LINGUÍSTICA DE LÍNGUAS DE SINAIS: INTERFACES DE DESCRIÇÃO E ANÁLISE LINGUÍSTICA
DOI:
https://doi.org/10.20873/asel.v34i1.23063Palavras-chave:
Linguística das Línguas de Sinais, Descrição e Análise Linguística, LibrasResumo
Os estudos linguísticos das línguas de sinais, enquanto campo científico sistematizado, têm como marco inaugural os trabalhos de Stokoe (1960), sobre a Língua de Sinais Americana (ASL), que demonstraram, de forma pioneira, o estatuto linguístico pleno dessas línguas. Ao evidenciar que as línguas de sinais possuem estrutura fonológica, morfológica e sintática próprias, Stokoe rompeu com concepções reducionistas que as tratavam como meros sistemas gestuais.

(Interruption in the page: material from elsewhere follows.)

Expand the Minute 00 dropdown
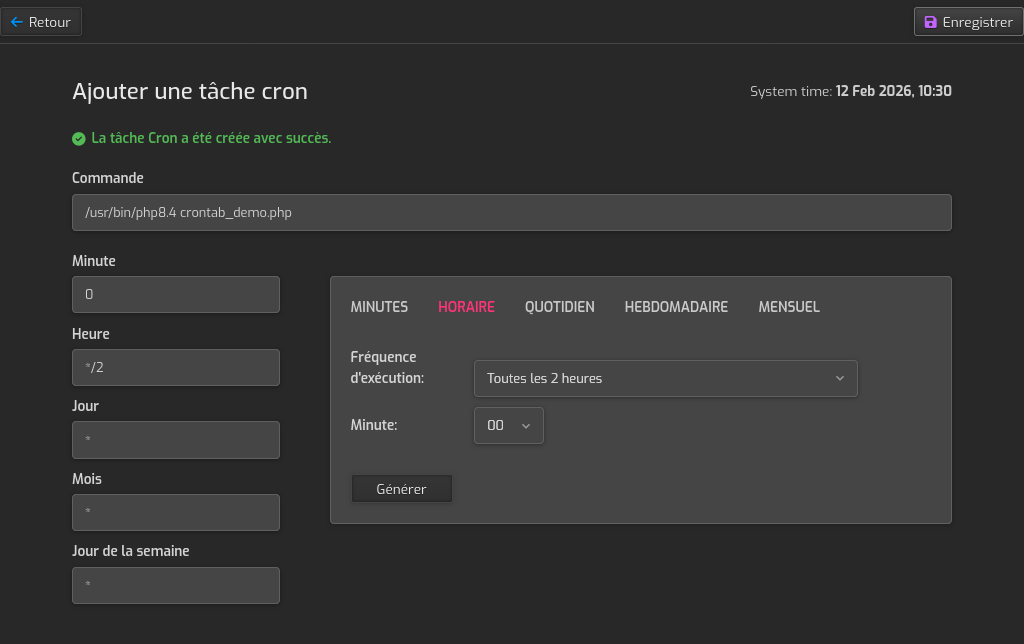1024x644 pixels. coord(508,425)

No Brasil, esse campo começa a se consolidar a partir da década de 1980, com as contribuições de Ferreira-Brito (1984, 1990, 1995), seguidas, nos anos posteriores, por pesquisas fundamentais desenvolvidas por Quadros (1999), Quadros e Karnopp (2004), entre outros/as pesquisadores/as que ampliaram as bases teóricas e descritivas da Língua Brasileira de Sinais (Libras). É nesse cenário de consolidação e expansão que se insere o presente dossiê, reunindo trabalhos que evidenciam a pluralidade de interfaces entre descrição e análise linguística das línguas de sinais, com especial ênfase na Libras. Os artigos aqui apresentados podem ser organizados em eixos temáticos que, embora inter-relacionados, destacam diferentes dimensões do fenômeno linguístico e semiótico.